Garcia explained that the bill would have prohibited those practices. 

“Real experiments with workers show that the notion for equal pay for equal work is nonexistent in the gig economy, where wages are set on an individualized basis using hidden and private algorithms that collect private and sensitive data,” Mabrey said at the initial hearing. 

“Surveillance prices and wages are an extraordinary privacy concern,” Mabrey added. 

The bill ran into significant opposition, including from the executive branch.

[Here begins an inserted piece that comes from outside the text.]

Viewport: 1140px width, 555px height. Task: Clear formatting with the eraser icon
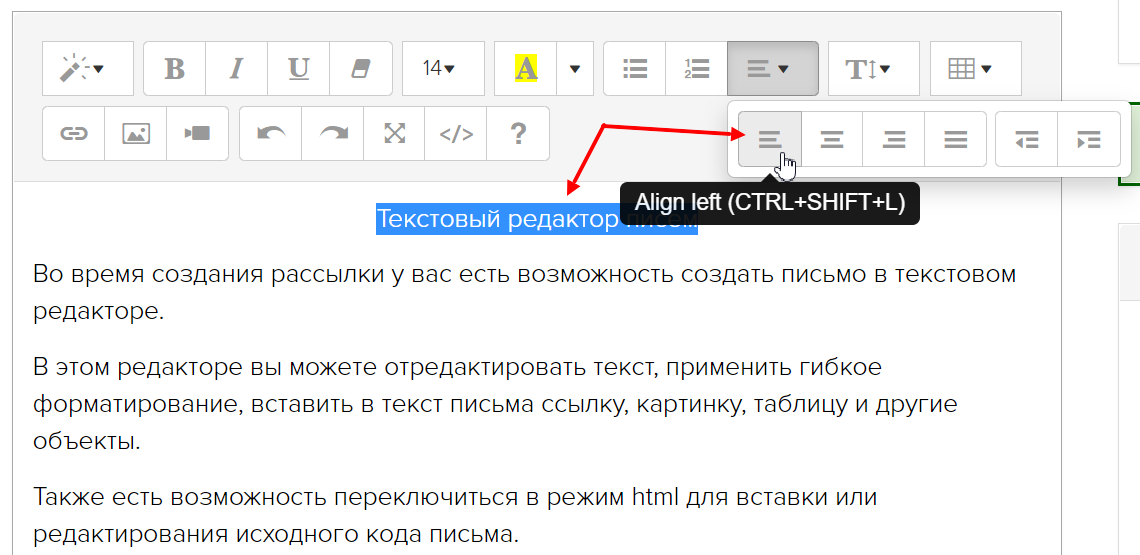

Michael McReynolds, the legislative liaison for the Governor’s Office of Information Technology, said that while the intent of the bill was appreciated, its approach was misguided and created unnecessary complications. 

“We have concerns that the bill’s provisions regarding wage discrimination are largely duplicative of existing protections already in place,” McReynolds testified. 

Business groups from across the state also testified in their opposition of the measure, including Meghan Dollar, the Colorado Chamber of Commerce’s senior vice president of governmental affairs and political operations. 

“HB25-1264 while well intentioned in its purpose to continue to limit discriminatory behavior by an employer via AI will have the effect of prohibiting and disincentivizing the use of modern technological systems to make the workplace more efficient when evaluating an employee’s productivity and their positive work that often lead to growth in a company,” Dollar said. 

“[We] are still very concerned about unintended consequences when this technology is still very new and we are currently working on cleaning up artificial intelligence legislation that was passed just last year,” Dollar said. 

Rachel Beck, the executive director of the Colorado Competitive Council, said that they were concerned that the bill had too broadly defined key terminology and may lead to unintended consequences. 

“While the harms that the bill seeks to prevent are largely hypothetical, the risks for Colorado businesses are real,” Beck said. “Most concerning, the bill retains an expansive private right of action with sweeping definitions of surveillance data and automated decision making. This creates an open-ended litigation threat, encouraging lawsuits over common, harmless and in many cases pro-consumer practices.” 

Support for the bill came from an array of consumer rights, privacy rights and employee rights groups, including the American Civil Liberties Union of Colorado, Towards Justice and the Colorado Center on Law and Policy. 

“Along with purchase history and social media interactions, retailers can use geolocation, age, race, ethnicity, finances, religion, employment and political speech to influence individuals’ financial decisions and engage in price discrimination,” Mika Alexander, a policy fellow at ACLU Colorado, said in the first committee hearing. “Consequently, these practices could lead to a chilling of our civil liberties like free speech and free expression.” 

Nina DiSalvo, an attorney and policy director at Towards Justice, said that large corporations could use data to determine what consumers were willing to pay for a product or what a worker was willing to accept for a service.

“If a DoorDash dasher takes out a payday loan to make rent, might DoorDash offer him less for his next delivery, knowing that he’s desperate for work?” DiSalvo said. “The answer is yes.” 

“The [FTC] indicated that surveillance pricing tools are actively being developed and marketed across a range of industries, including grocery stores, retail stores, credit card companies and other financial service providers,” DiSalvo said. “Meanwhile, academic analysis of the gig economy, particularly by [University of California, Irvine] law professor Veena Dubal shows different wages for different workers engaged in identical tasks for reasons obfuscated by black box wage setting algorithms.” 

The bill ultimately ran aground in its second, action-only hearing, when sponsors asked the committee to postpone the measure indefinitely.